# TASK BRIEF:
Restate the following entries exactly. Keep the pictures out.

# Stored dataset items:
----------

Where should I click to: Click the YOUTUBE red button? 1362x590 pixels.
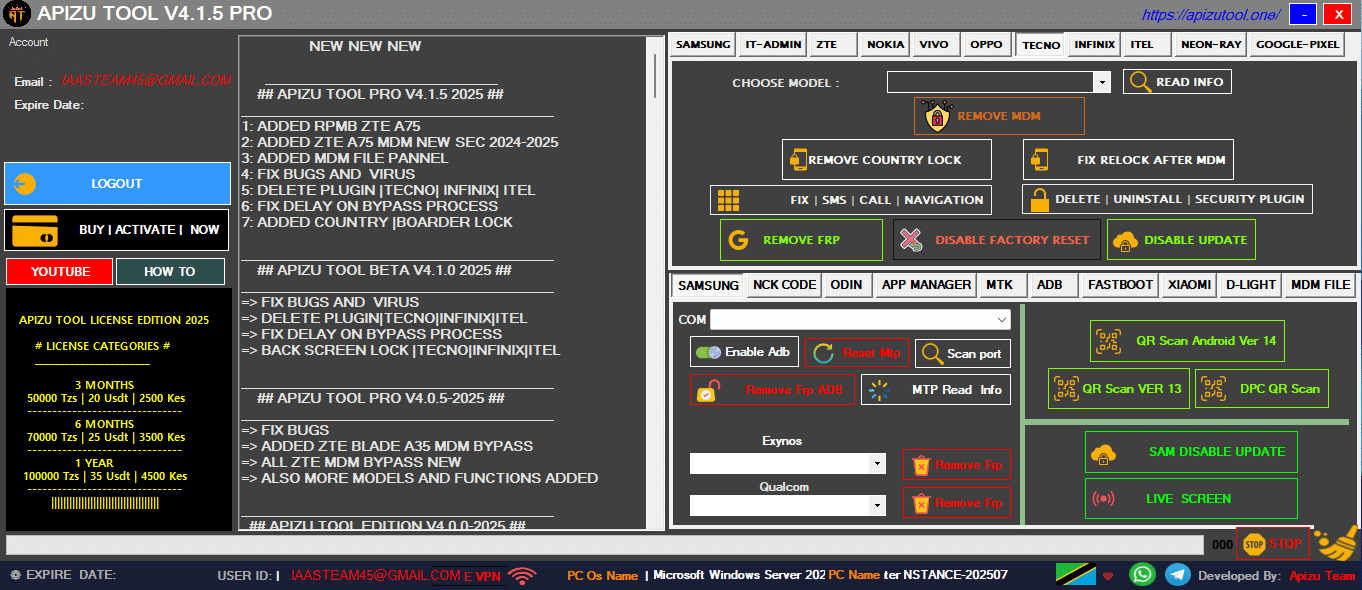coord(59,272)
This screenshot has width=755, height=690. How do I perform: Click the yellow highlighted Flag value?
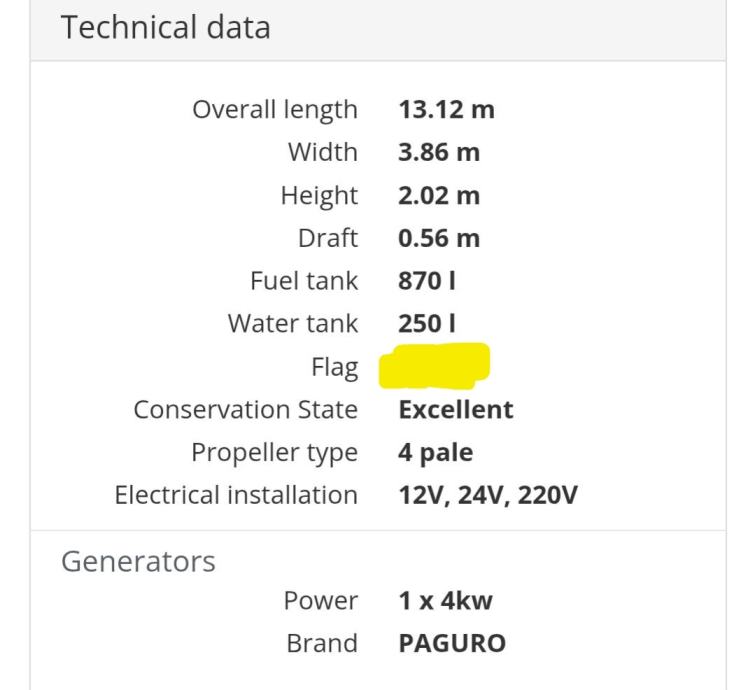click(434, 366)

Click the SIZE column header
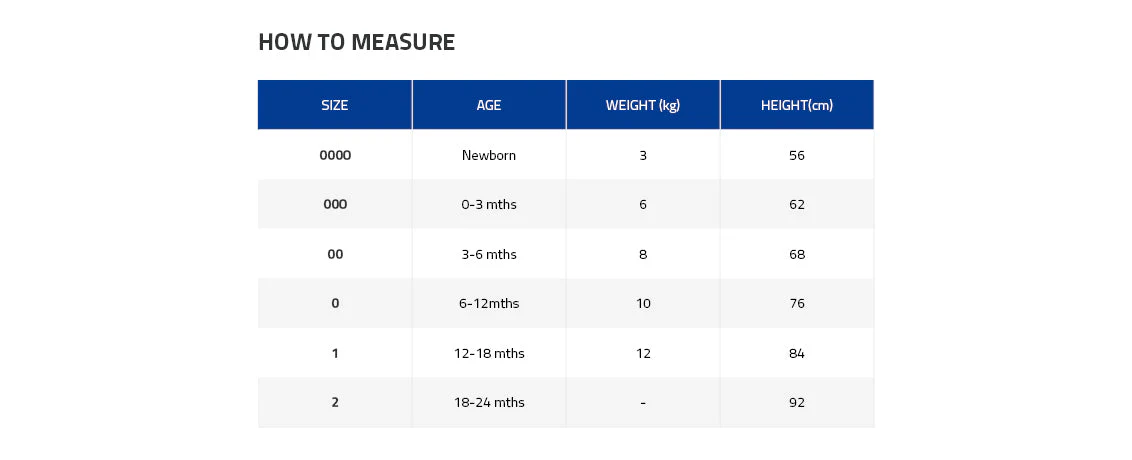(335, 105)
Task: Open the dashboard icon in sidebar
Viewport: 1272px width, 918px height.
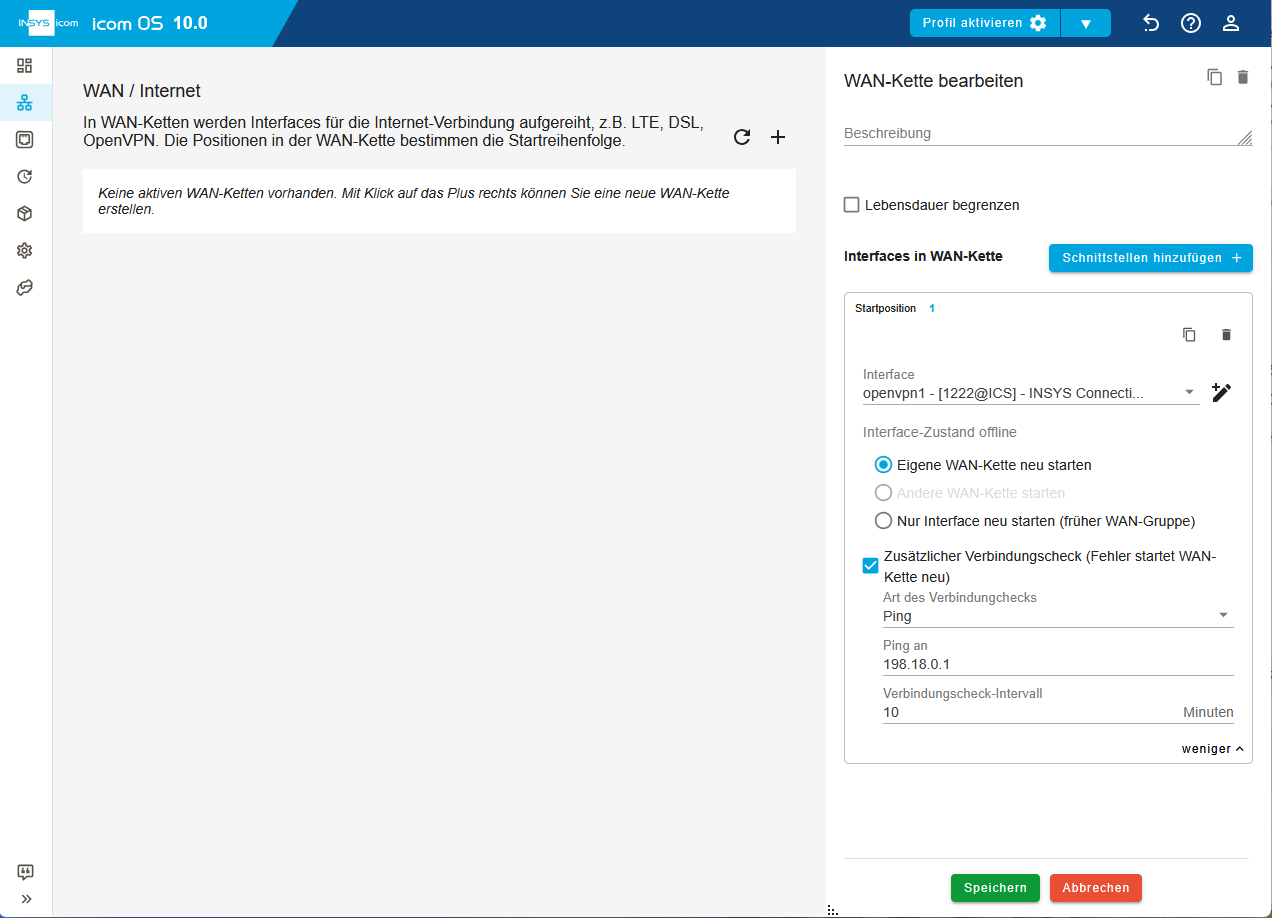Action: click(25, 66)
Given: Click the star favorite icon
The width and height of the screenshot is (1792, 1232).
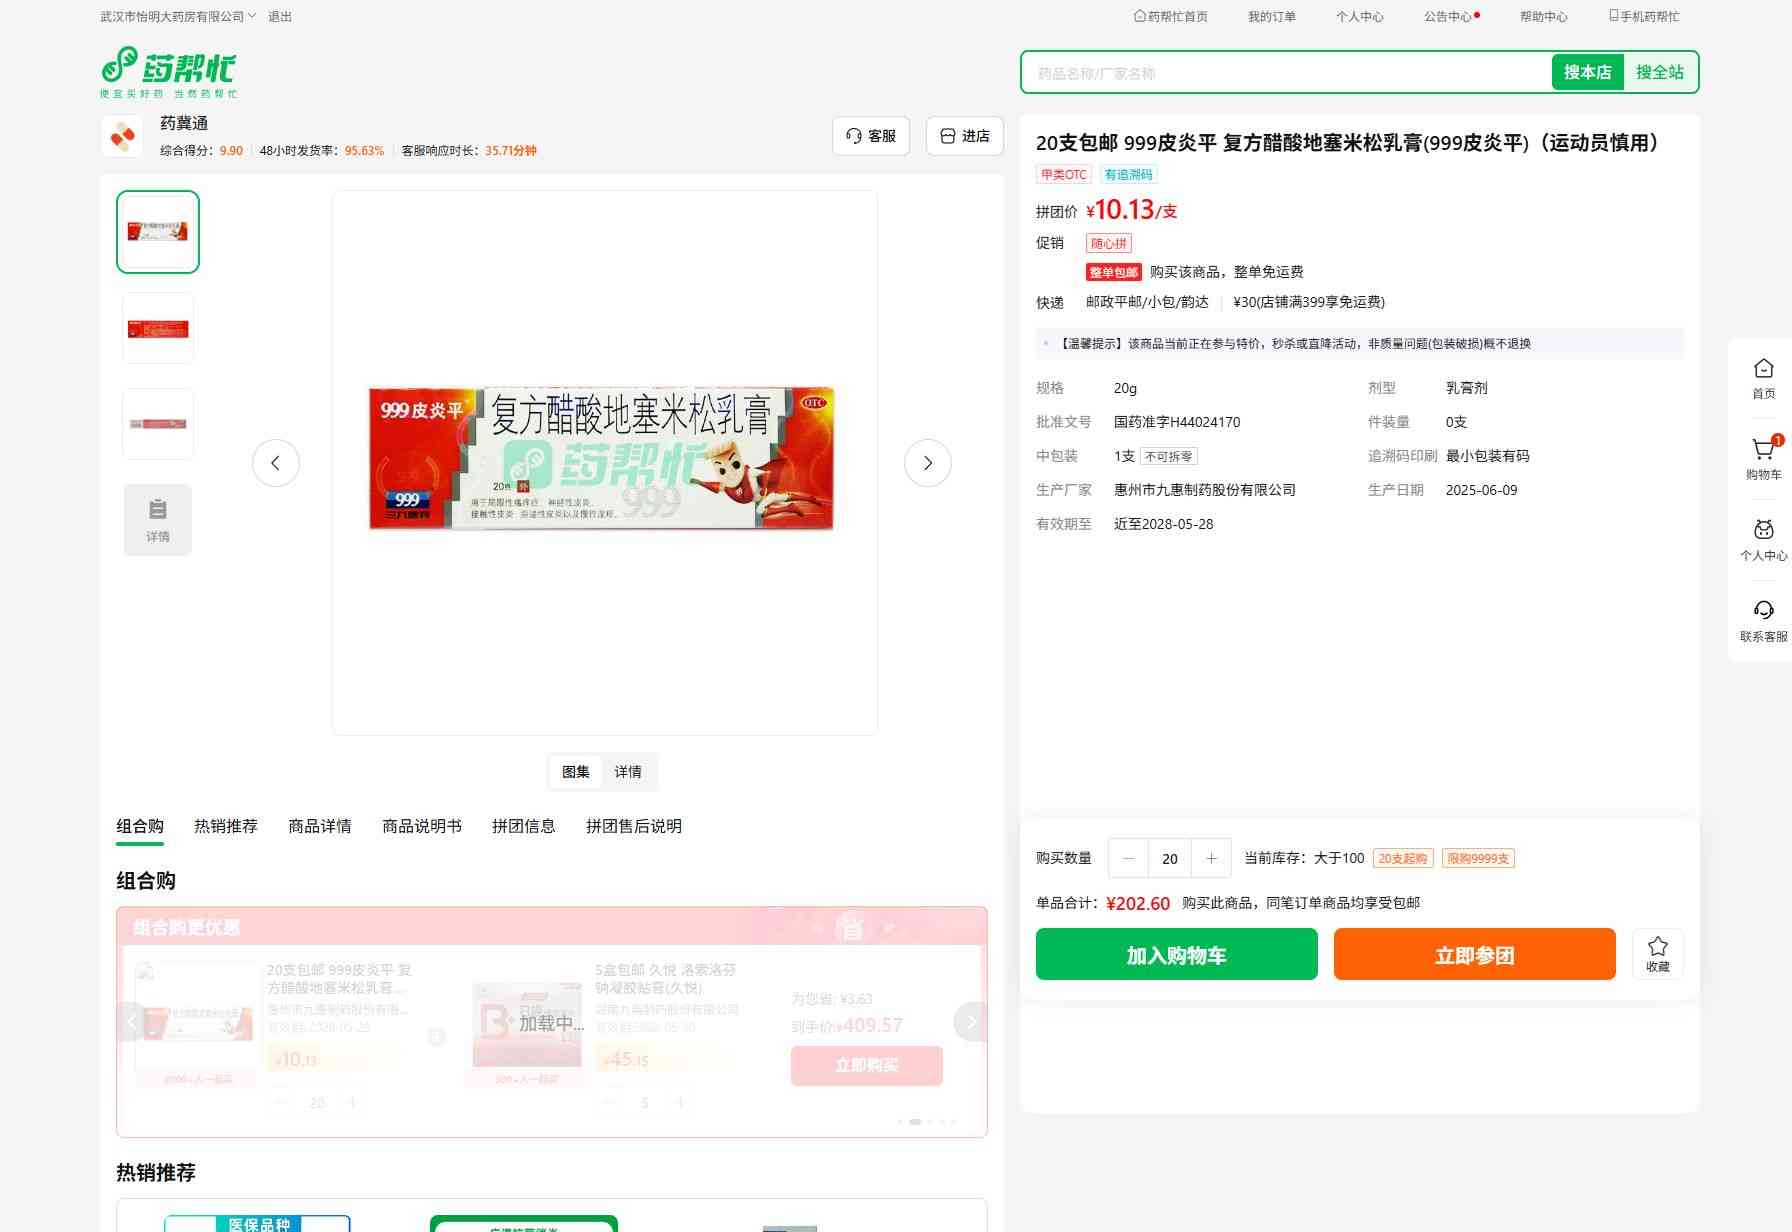Looking at the screenshot, I should pos(1657,947).
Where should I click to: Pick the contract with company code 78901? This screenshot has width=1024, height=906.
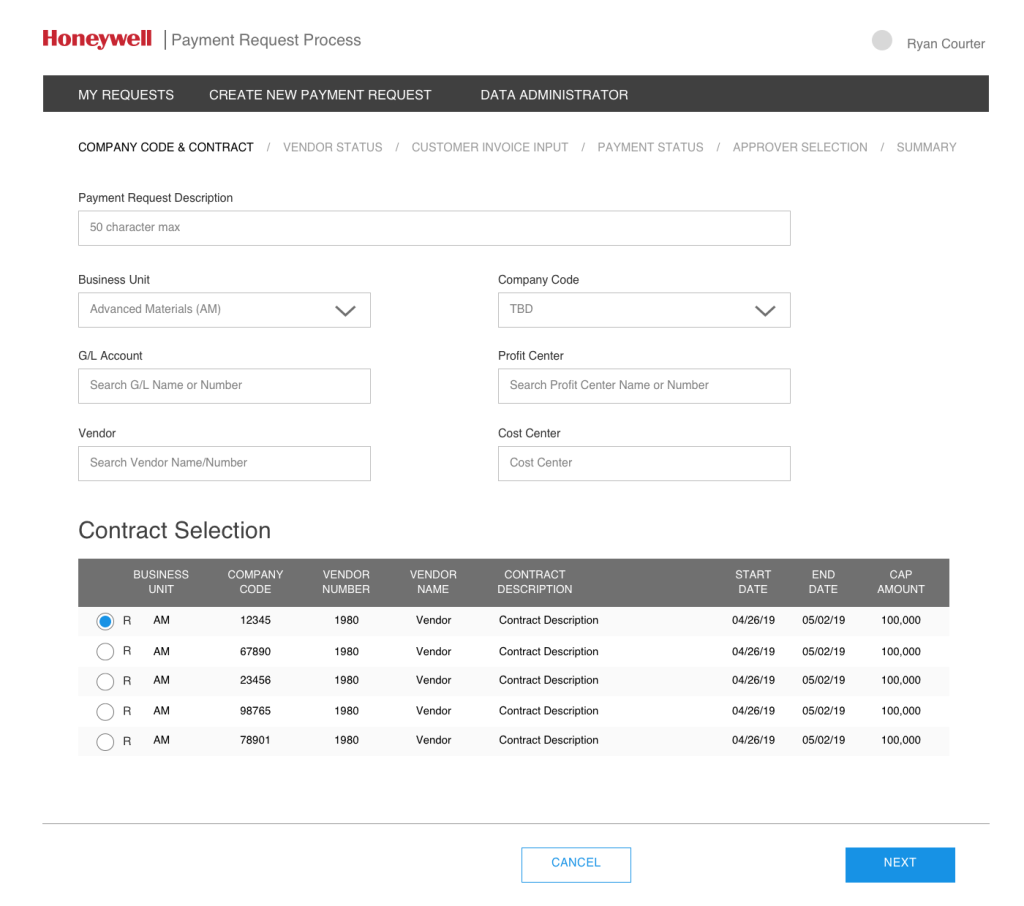click(x=105, y=742)
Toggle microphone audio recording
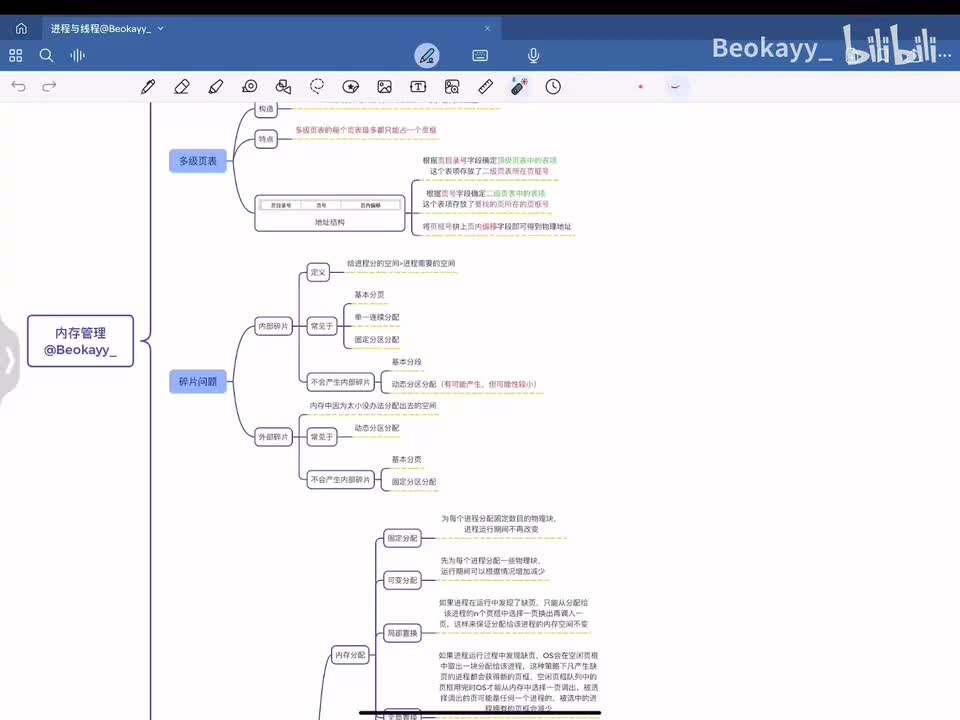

----------

# EXERCISE RESULT:
Where should I click to: Click the YOUTUBE red button? 1362x590 pixels.
coord(59,272)
This screenshot has width=755, height=690. How do I perform: Click the yellow highlighted Flag value?
click(434, 366)

Click the SIZE column header
(335, 105)
Task: Open the dashboard icon in sidebar
Viewport: 1272px width, 918px height.
Action: click(25, 66)
Given: Click the star favorite icon
The width and height of the screenshot is (1792, 1232).
Looking at the screenshot, I should pos(1657,947).
Where should I click to: Pick the contract with company code 78901? This screenshot has width=1024, height=906.
click(x=105, y=742)
Toggle microphone audio recording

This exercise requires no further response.